Termoidraulico e dipendente del ministero dell'Economia lavorava senza autorizzazione del dicastero, scatta la condanna della Corte dei Conti. Per l'uomo, residente a Frosinone, già condannato in sede penale, è scattata una sanzione di 10.153,26 euro. Secondo quanto prospettato dalla procura regionale della Corte dei Conti, «il dipendente del ministero dell'Economia e delle finanze, avrebbe svolto in modo continuativo attività di termoidraulico per un lungo periodo di tempo, anche come associato in partecipazione», con un'autorizzazione «solo per il periodo compreso tra il 1 febbraio 2018 ed il 31 agosto 2018». Il danno da indebita percezione è stato calcolato in 3.007 euro.

A questo, però, si aggiunge un danno, da 7.146 euro, da svolgimento di attività non autorizzata. Con la procura che gli ha contestato, alternativamente, «attività autorizzabile ma non autorizzata» o «attività svolta dal dipendente non autorizzabile». Nel corso del procedimento, peraltro, il dipendente non si è costituito ed è stato dichiarato contumace. La Corte rileva che, da un accertamento della Guardia di finanza, non risulta più residente all'indirizzo da cui al certificato del Comune di Frosinone così copia della notifica è stata depositata nel Comune di Frosinone.

Scrive la Corte presieduta dal giudice Antonio Ciaramella: «Dagli accertamenti svolti e dalla condanna intervenuta in sede penale» dal tribunale di Roma, del 2021, per i reati di false attestazioni o certificazioni e truffa, è emerso che il dipendente, «pur se assente dal servizio per malattia, si sia allontanato dal proprio domicilio per svolgere l'attività di termoidraulico, nonché abbia svolto in ogni caso tale attività (anche come associato in partecipazione) senza autorizzazione ministeriale, anche dichiarando falsamente la propria presenza in servizio». Ragion per cui, riporta la sentenza, «l'indebita percezione di emolumenti da assenteismo fraudolento (3.007 euro) è corretta e comprovata».

La Corte richiama la norma in base alla quale il dipendente che percepisce un compenso senza autorizzazione «debba versarlo al datore di lavoro pubblico, determinandosi, in mancanza, un illecito contabile da omesso versamento». E cita il fatto che il dipendente abbia stipulato, nel 2015, un contratto di associazione in partecipazione, con la qualifica di responsabile tecnico. Contestata pure l'attività lavorativa autonoma non autorizzata con mancato riversamento dei compensi. Da qui la condanna.

•••

(Azione richiesta 1)
Rispondi in base all'articolo sulla condanna del dipendente del ministero:
(a) A quanto ammonta la sanzione inflitta all'uomo?
(b) Chi presiede la Corte che ha emesso la sentenza?
(c) In quale anno il dipendente ha stipulato il contratto di associazione in partecipazione?
(Azione richiesta 2) Riporta fedelmente il passo dell'articolo sulla condanna del dipendente del ministero che parte da "A questo, però, si" e arriva fino a "Comune di Frosinone.", incluso.
(Azione richiesta 3)
Stabilisci se ciascuna affermazione concorda con l'articolo sulla condanna del dipendente del ministero. Rispondi sì o no e cita le parole dell'articolo che lo dimostrano.
(a) L'autorizzazione del ministero copriva l'intero anno 2018.
(b) Il dipendente si è costituito nel corso del procedimento.
(c) La condanna penale è stata pronunciata dal tribunale di Roma.

(Voci del dataset)
•••

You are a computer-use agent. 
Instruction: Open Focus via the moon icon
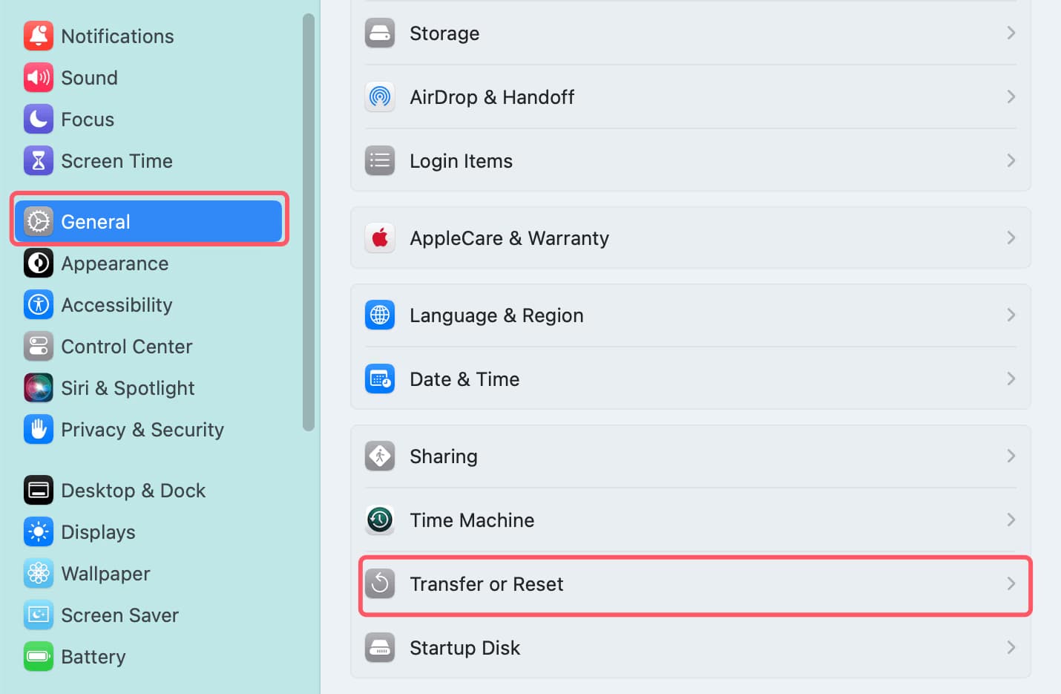pos(39,119)
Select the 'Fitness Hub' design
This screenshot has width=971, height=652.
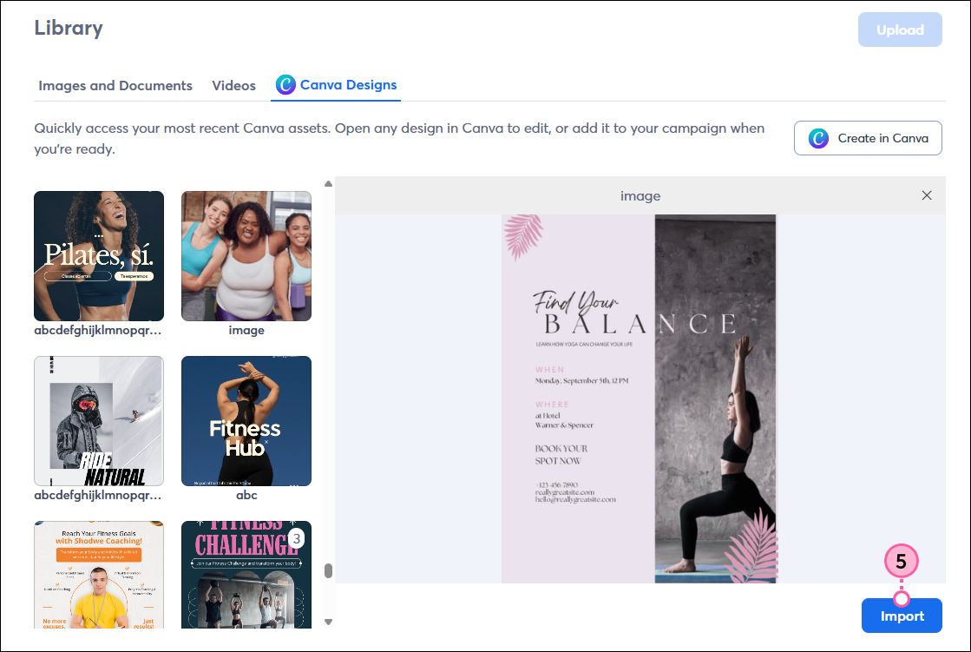(246, 420)
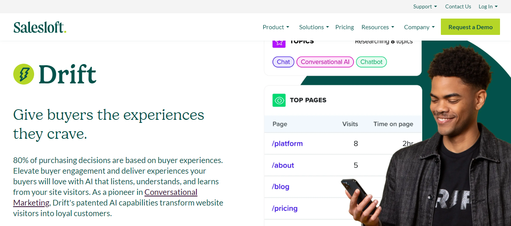The width and height of the screenshot is (511, 226).
Task: Click the green eye Top Pages icon
Action: click(279, 100)
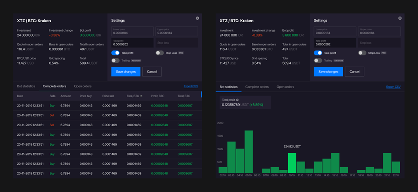Viewport: 418px width, 192px height.
Task: Enable Stop Loss toggle in orders table panel
Action: (x=160, y=53)
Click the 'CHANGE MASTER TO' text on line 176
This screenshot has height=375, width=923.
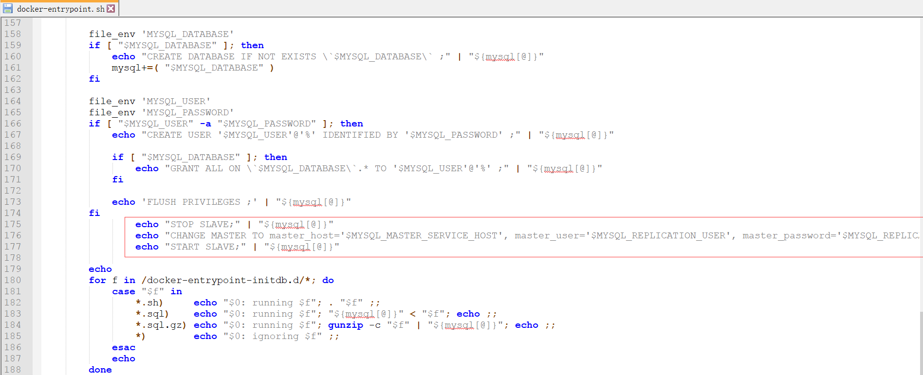(217, 235)
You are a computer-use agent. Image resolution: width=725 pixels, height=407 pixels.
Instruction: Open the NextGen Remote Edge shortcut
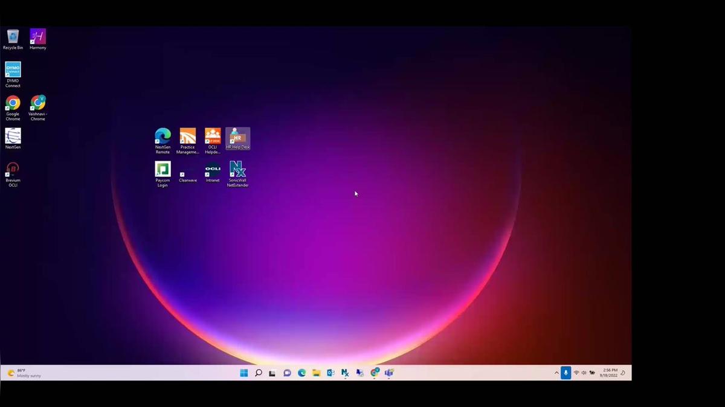click(x=163, y=136)
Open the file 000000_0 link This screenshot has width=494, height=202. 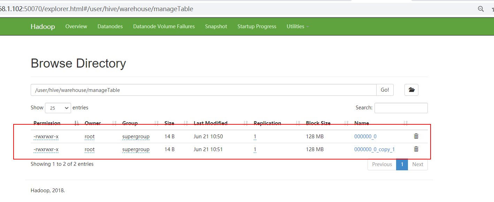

•••

(Risposta scritta 1)
(a) 10.153,26 euro.
(b) Il giudice Antonio Ciaramella.
(c) Nel 2015.

(Risposta scritta 2)
A questo, però, si aggiunge un danno, da 7.146 euro, da svolgimento di attività non autorizzata. Con la procura che gli ha contestato, alternativamente, «attività autorizzabile ma non autorizzata» o «attività svolta dal dipendente non autorizzabile». Nel corso del procedimento, peraltro, il dipendente non si è costituito ed è stato dichiarato contumace. La Corte rileva che, da un accertamento della Guardia di finanza, non risulta più residente all'indirizzo da cui al certificato del Comune di Frosinone così copia della notifica è stata depositata nel Comune di Frosinone.

(Risposta scritta 3)
(a) No: «solo per il periodo compreso tra il 1 febbraio 2018 ed il 31 agosto 2018».
(b) No: «il dipendente non si è costituito ed è stato dichiarato contumace».
(c) Sì: «dal tribunale di Roma, del 2021».